Using Information from National Databases to

Evaluate Systemic Educational Reform

Janet H. Kane

()

Wisconsin Center for Education Research

University of Wisconsin, Madison

Presented at the annual meeting of the

American Evaluation Association

Arlington, VA, November, 2002

This research was supported by a grant from the National Science Foundation to the Study of the Impact of Statewide Systemic Initiatives (REC-9874171) at the Wisconsin Center for Education Research.

Using Information from National Databases to

Evaluate Systemic Educational Reform

Janet H. Kane

Introduction

In 1991, the National Science Foundation (NSF) launched the Statewide Systemic Initiatives (SSI) program—an ambitious effort to raise student achievement in mathematics and science throughout an SSI state by providing seed money of $10 million a year and ongoing consultation for five years to promote statewide systemic educational reform.
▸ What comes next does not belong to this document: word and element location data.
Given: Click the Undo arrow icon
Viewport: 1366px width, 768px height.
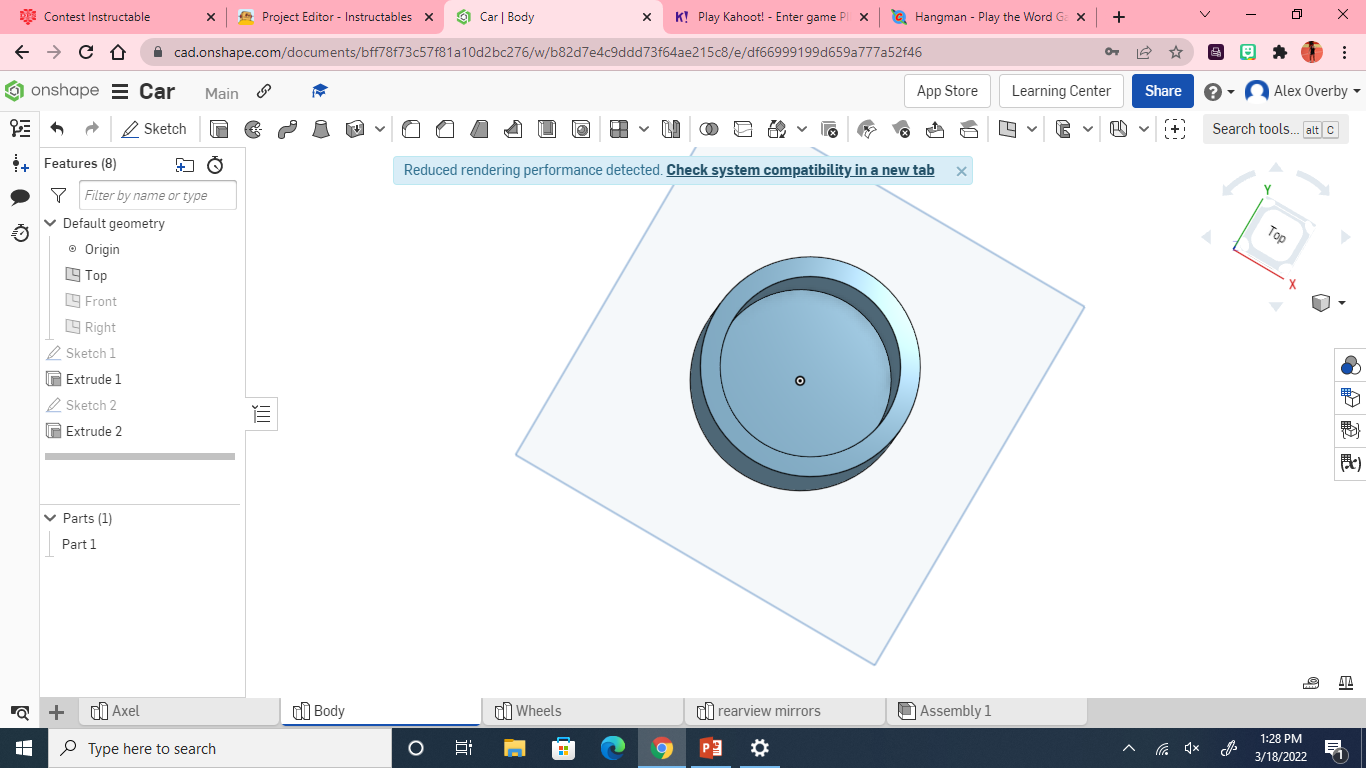Looking at the screenshot, I should pos(57,129).
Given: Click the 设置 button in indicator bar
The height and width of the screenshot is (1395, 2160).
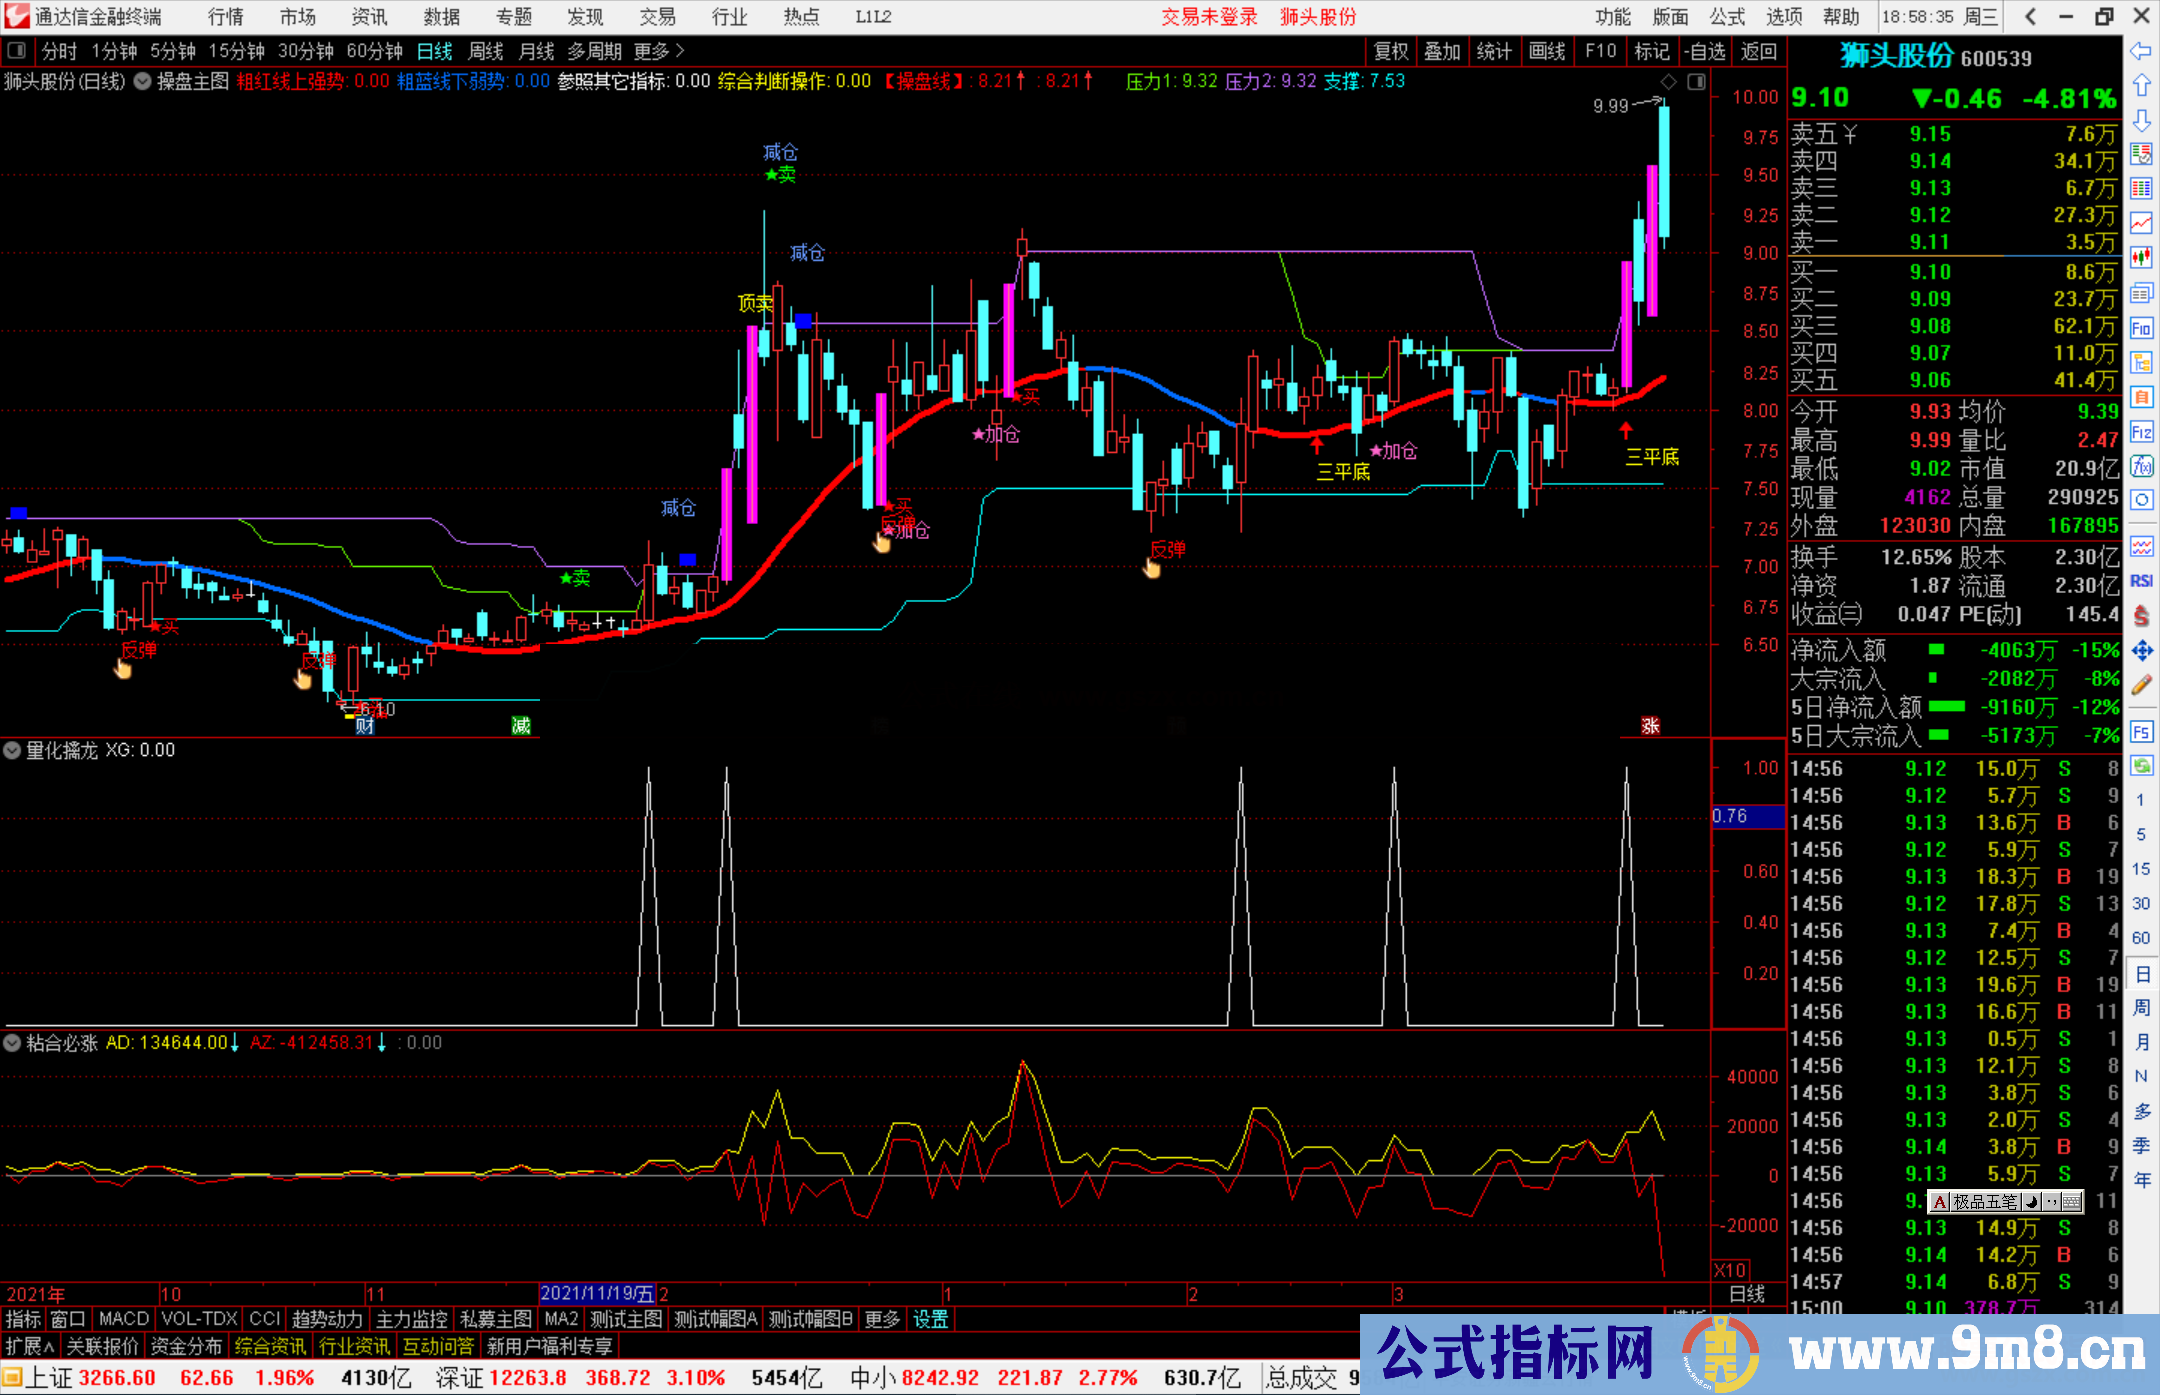Looking at the screenshot, I should 930,1319.
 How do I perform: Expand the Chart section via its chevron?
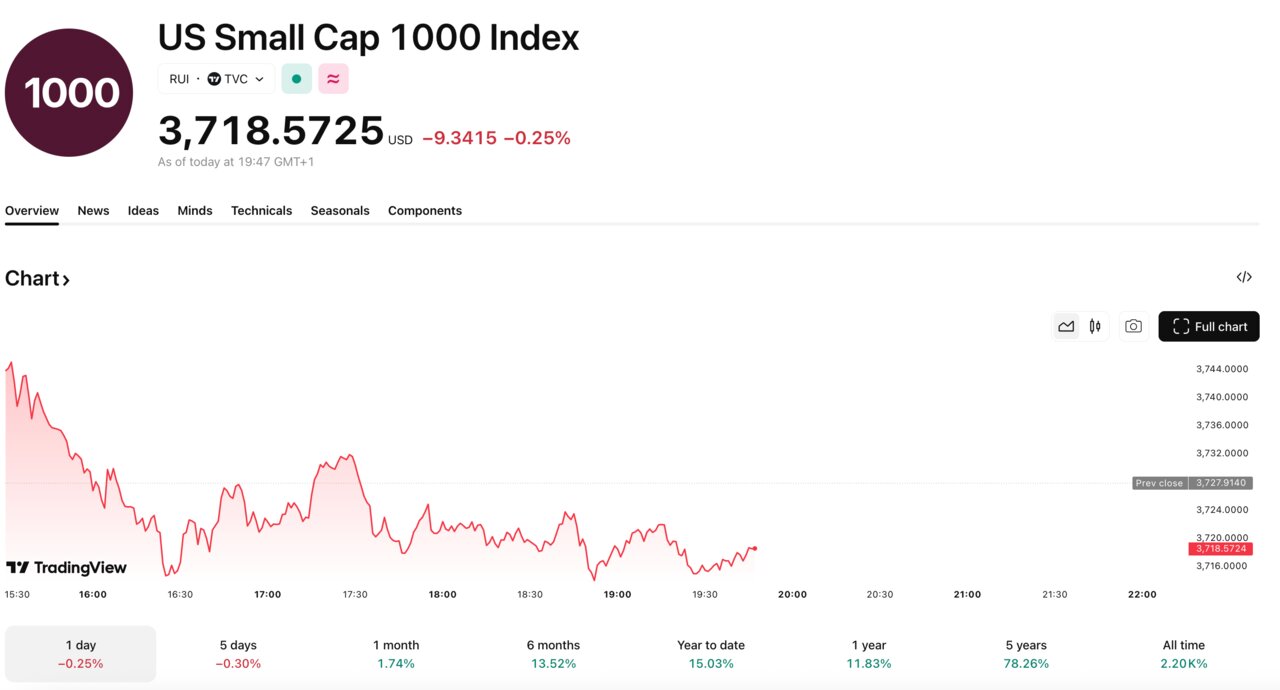coord(64,280)
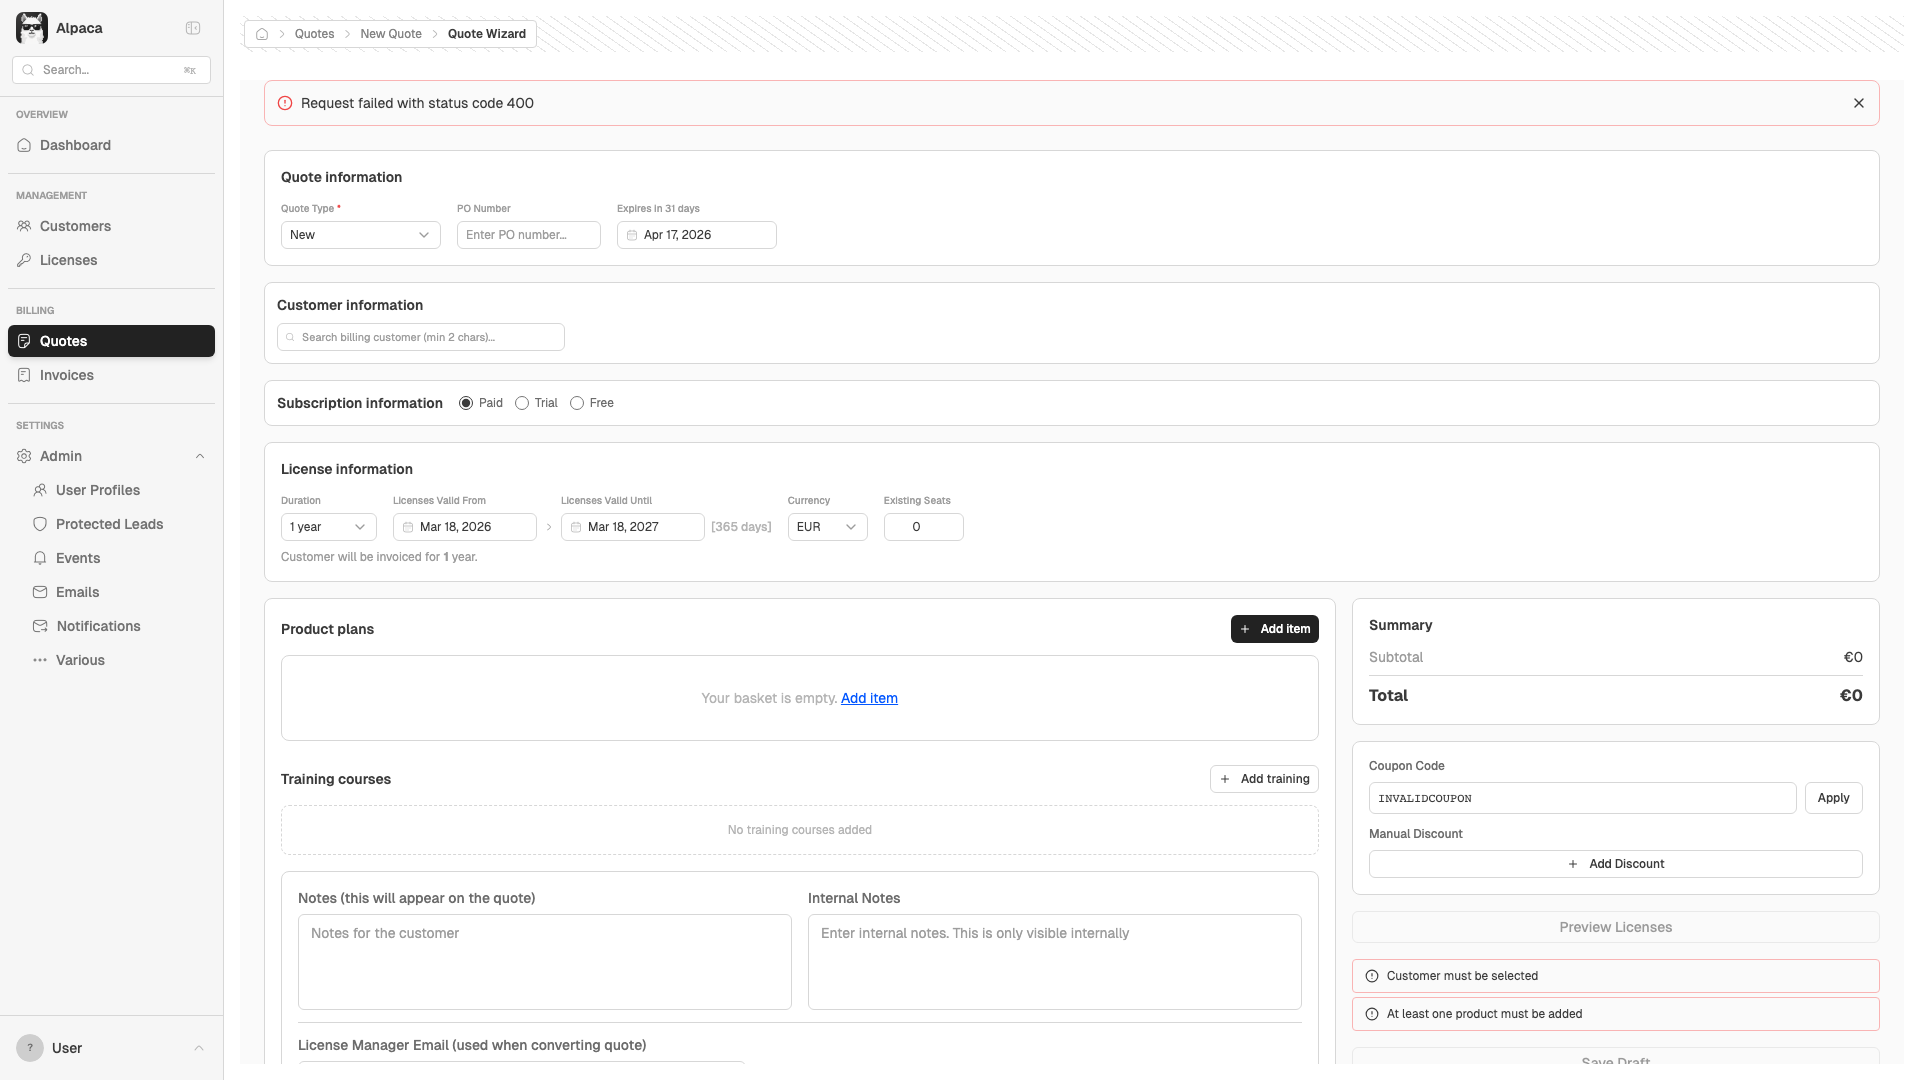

The SSI resources were to serve as catalysts to spur the state’s reform efforts and to leverage additional resources.

Twenty-one states and Puerto Rico completed the full five years of SSI funding, and eight of the 22 SSI jurisdictions received an additional five years funding. Funding for Cohort I began in 1991, with Cohorts II and III starting in 1992 and 1993. Table 1 lists the fully funded states in each cohort. Asterisks identify states receiving Phase II funding.

Table 1

States in the Statewide Systemic Initiative Program for the Full Five Years
Cohort I (1991) / Cohort II (1992) / Cohort III (1993)
Connecticut*
Delaware
Louisiana*
New Jersey*
Ohio
South Carolina*
South Dakota / California
Georgia
Kentucky
Massachusetts*
Maine
Michigan
New Mexico
Puerto Rico*
Texas*
Vermont* / Arkansas
Colorado
Montana
Nebraska
New York

In this study, the goal was not to say which SSI states had “better” or “more effective” systemic reforms, but rather to use available information to develop and refine hypotheses about the features of systemic reform that lead to statewide gains in

mathematics achievement. Using a variety of information sources, this study addresses three questions about the Statewide Systemic Initiatives:

  1. What features differentiate SSI states with steady increases in mathematics achievement at grades 4 and/or 8 from the SSI states with little or no increases? Are these features shared by SSI states with some increases in mathematics achievement?
  2. Can statewide achievement gains be attributed to a state’s SSI?
  3. When is statewide achievement gain an adequate measure of systemic reform efforts?

Sample

The State Assessment Program of the National Assessment of Educational Progress (State NAEP) provides common measures of student achievement for each participating state. State NAEP was first administered in 1990 at grade 8 and was expanded to include grade 4 in 1992. The sample for this report includes the 14 SSI states, i.e., two-thirds, that consistently participated in State NAEP in 1992, 1996, and 2000. Although the SSI program addressed both mathematics and science education, only mathematics achievement is included in this report.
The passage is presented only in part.